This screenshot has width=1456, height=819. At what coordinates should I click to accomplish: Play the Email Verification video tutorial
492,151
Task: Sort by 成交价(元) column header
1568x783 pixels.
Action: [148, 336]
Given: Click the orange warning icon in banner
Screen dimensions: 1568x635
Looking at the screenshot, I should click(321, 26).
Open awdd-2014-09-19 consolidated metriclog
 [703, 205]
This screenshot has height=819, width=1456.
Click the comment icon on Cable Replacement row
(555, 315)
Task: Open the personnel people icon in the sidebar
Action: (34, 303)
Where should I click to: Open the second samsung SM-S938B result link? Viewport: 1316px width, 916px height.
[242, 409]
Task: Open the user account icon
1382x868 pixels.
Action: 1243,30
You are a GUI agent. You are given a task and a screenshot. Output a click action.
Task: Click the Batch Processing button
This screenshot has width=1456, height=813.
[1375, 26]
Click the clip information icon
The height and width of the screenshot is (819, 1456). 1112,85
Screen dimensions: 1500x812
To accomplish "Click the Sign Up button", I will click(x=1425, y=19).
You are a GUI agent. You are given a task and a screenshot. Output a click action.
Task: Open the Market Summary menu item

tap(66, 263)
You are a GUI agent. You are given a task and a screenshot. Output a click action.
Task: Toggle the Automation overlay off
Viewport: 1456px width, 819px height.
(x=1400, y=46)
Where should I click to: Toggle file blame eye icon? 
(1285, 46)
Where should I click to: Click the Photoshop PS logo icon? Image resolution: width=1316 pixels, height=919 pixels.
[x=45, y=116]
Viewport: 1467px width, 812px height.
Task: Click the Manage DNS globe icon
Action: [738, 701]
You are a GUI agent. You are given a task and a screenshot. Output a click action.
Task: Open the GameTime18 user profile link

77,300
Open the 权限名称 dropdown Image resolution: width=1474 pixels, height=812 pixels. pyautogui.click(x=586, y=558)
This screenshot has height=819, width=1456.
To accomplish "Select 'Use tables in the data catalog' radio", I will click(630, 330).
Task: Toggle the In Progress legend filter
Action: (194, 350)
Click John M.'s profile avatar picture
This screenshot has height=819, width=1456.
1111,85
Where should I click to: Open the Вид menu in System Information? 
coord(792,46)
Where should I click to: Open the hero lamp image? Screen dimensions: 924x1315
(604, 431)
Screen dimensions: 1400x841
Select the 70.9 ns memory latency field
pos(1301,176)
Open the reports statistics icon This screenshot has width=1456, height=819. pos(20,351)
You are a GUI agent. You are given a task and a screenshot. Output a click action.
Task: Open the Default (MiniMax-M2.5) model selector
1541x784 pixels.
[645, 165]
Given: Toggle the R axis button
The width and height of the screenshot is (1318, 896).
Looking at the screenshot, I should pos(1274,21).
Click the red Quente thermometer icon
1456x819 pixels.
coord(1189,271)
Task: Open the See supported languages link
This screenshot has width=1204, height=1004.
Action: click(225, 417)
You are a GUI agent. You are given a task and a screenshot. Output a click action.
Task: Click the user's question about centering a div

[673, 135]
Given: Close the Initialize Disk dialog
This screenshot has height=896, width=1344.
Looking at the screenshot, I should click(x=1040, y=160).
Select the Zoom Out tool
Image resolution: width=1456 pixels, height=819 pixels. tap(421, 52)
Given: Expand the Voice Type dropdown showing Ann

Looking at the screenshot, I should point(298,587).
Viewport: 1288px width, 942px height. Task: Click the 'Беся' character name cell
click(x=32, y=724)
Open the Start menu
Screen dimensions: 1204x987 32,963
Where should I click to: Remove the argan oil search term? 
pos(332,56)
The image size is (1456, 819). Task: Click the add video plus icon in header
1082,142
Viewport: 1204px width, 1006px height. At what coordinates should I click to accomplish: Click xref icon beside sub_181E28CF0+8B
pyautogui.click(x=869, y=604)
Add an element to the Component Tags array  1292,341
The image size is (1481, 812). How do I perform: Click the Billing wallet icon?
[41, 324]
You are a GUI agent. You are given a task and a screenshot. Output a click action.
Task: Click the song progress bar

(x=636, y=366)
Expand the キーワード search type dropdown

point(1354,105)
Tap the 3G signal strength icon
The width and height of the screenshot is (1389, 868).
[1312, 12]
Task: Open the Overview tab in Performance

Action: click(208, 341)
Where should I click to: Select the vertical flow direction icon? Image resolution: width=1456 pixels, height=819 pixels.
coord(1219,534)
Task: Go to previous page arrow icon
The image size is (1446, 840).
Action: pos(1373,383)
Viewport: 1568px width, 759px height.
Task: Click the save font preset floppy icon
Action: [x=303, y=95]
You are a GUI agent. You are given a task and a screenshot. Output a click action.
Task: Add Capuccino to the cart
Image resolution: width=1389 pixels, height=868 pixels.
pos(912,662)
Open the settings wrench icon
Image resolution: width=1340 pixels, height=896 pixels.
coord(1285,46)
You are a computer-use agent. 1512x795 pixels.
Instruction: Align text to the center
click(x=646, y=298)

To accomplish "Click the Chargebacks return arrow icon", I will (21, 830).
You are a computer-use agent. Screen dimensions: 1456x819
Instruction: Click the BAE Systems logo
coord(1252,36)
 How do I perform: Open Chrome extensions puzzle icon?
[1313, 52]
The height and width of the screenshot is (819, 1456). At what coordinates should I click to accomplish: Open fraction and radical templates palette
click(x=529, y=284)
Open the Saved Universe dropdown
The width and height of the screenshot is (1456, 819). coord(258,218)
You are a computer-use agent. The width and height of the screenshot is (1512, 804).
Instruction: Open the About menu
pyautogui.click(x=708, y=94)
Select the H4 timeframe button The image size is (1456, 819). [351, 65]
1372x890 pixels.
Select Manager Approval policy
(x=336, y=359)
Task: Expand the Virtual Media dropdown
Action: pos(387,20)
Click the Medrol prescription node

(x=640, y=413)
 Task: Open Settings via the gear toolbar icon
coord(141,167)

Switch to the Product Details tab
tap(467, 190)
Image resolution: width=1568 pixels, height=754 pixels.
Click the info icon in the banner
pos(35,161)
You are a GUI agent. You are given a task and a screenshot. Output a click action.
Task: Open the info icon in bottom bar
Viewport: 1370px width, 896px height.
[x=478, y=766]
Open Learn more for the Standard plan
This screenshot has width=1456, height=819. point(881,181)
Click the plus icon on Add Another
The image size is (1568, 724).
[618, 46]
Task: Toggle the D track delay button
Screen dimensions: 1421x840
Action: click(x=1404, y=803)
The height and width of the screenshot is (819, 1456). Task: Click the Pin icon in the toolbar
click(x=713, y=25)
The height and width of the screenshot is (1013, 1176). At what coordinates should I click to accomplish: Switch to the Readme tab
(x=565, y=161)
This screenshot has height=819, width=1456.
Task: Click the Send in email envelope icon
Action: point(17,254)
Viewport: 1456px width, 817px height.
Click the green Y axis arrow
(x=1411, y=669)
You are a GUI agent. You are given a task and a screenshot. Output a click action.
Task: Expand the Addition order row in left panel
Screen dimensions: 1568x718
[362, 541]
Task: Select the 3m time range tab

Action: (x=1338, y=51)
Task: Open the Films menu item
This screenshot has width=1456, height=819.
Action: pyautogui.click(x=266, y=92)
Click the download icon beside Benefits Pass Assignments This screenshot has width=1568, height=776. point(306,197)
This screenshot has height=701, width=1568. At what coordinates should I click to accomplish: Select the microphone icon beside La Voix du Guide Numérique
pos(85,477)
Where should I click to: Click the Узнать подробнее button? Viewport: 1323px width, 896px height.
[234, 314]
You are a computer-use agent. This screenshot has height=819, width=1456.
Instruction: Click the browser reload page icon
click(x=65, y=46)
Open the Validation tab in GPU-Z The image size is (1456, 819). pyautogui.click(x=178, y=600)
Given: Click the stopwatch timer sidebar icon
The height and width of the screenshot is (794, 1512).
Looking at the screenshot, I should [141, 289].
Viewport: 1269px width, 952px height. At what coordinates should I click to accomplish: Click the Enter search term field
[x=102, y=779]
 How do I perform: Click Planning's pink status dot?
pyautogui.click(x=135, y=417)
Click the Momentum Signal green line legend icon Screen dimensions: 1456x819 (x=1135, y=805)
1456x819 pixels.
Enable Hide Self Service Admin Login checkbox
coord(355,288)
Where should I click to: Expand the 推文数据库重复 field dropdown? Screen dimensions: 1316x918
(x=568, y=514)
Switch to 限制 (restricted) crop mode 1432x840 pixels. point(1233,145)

▶ **INSTRUCTIONS TO FOLLOW**
Go through the entries and copy every line that has "computer".

▶ **OUTPUT FOR THIS TASK**
You are a computer-use agent. 1512x795 pixels.
You are a computer-use agent. Screen dimensions: 1456x819
You are a computer-use agent. The width and height of the screenshot is (1512, 804).
You are a computer-use agent. This screenshot has height=819, width=1456.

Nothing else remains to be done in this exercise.